┌──
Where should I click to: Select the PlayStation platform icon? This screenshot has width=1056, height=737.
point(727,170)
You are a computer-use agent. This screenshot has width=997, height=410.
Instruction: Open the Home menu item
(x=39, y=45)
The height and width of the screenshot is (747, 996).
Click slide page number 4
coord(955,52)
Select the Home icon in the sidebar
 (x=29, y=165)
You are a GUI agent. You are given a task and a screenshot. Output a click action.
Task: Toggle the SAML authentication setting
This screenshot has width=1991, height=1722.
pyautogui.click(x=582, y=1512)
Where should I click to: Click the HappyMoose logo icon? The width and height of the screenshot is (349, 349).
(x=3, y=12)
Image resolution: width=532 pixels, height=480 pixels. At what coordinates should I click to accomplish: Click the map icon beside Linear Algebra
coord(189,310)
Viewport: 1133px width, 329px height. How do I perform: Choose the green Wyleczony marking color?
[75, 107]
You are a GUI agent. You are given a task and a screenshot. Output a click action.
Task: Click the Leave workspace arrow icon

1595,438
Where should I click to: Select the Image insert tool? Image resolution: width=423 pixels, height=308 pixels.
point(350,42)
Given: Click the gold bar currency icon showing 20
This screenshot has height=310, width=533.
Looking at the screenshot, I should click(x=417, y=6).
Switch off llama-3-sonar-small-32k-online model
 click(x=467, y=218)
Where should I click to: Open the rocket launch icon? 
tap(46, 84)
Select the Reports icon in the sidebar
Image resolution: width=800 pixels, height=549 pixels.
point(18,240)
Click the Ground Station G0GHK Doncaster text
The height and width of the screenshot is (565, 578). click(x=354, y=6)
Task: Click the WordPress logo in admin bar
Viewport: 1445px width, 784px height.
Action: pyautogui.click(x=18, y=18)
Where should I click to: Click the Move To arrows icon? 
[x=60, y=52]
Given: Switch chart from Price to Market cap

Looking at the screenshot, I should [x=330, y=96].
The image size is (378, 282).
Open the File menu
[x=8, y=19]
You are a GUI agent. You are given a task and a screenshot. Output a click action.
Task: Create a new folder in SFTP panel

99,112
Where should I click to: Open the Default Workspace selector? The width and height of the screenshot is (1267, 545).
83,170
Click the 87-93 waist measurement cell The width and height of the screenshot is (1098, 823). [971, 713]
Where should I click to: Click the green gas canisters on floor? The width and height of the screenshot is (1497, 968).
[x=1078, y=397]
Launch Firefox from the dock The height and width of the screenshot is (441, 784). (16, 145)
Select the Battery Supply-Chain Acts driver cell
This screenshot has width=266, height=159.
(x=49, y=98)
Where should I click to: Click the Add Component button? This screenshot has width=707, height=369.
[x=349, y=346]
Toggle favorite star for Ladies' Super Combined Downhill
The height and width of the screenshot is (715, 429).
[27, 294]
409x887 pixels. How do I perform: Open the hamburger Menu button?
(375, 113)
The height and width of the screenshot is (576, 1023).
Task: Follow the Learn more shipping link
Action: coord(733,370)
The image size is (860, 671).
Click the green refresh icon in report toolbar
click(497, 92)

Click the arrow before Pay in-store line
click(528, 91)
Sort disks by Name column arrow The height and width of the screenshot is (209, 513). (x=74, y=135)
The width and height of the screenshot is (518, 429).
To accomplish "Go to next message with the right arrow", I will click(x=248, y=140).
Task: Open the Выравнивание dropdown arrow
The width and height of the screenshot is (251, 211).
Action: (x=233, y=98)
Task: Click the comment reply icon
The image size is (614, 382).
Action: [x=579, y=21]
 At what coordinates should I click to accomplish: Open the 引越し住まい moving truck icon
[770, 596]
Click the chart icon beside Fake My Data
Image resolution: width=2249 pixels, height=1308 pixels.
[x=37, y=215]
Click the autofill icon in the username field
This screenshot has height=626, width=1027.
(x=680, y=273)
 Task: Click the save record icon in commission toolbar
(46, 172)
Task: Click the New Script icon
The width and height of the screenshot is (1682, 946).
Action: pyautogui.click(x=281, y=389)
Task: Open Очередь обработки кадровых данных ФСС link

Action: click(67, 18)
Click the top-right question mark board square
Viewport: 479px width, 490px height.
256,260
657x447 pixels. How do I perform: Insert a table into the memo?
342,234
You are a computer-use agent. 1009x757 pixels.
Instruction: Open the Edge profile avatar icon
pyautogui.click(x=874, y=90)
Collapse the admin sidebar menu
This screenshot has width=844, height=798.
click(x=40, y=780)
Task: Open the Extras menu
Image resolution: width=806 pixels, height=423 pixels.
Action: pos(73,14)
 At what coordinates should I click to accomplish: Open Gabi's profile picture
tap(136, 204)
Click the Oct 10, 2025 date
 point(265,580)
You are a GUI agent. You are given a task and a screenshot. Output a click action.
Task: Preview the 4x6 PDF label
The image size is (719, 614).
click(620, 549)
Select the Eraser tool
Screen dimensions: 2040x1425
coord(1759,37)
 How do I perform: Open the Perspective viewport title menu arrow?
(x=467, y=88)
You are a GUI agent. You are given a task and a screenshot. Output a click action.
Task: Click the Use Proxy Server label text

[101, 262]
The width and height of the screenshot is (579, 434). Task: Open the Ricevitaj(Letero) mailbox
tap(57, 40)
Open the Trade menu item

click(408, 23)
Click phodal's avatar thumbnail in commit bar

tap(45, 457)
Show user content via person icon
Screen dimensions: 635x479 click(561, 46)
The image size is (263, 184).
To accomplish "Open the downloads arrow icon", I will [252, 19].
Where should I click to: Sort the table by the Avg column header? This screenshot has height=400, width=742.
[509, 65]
└──
Aim: Rewrite the lines from the line with "Task: Open the Extras menu" up to and including the line with "tap(45, 457)", putting "Brush tool" in place of "Eraser tool" and changing nothing else.

Solution to this problem:
Task: Open the Extras menu
Image resolution: width=806 pixels, height=423 pixels.
Action: pos(73,14)
 At what coordinates should I click to accomplish: Open Gabi's profile picture
tap(136, 204)
Click the Oct 10, 2025 date
 point(265,580)
You are a GUI agent. You are given a task and a screenshot. Output a click action.
Task: Preview the 4x6 PDF label
The image size is (719, 614).
click(620, 549)
Select the Brush tool
Screen dimensions: 2040x1425
coord(1759,37)
 How do I perform: Open the Perspective viewport title menu arrow?
(x=467, y=88)
You are a GUI agent. You are given a task and a screenshot. Output a click action.
Task: Click the Use Proxy Server label text

[101, 262]
The width and height of the screenshot is (579, 434). Task: Open the Ricevitaj(Letero) mailbox
tap(57, 40)
Open the Trade menu item

click(408, 23)
Click phodal's avatar thumbnail in commit bar

tap(45, 457)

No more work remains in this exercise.